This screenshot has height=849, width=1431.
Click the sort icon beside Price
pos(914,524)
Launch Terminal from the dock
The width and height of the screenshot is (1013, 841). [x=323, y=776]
::::::::::
Copy all of the data above line for line, changing nothing.

Exercise response:
This screenshot has height=849, width=1431.
Click the sort icon beside Price
pos(914,524)
Launch Terminal from the dock
The width and height of the screenshot is (1013, 841). [x=323, y=776]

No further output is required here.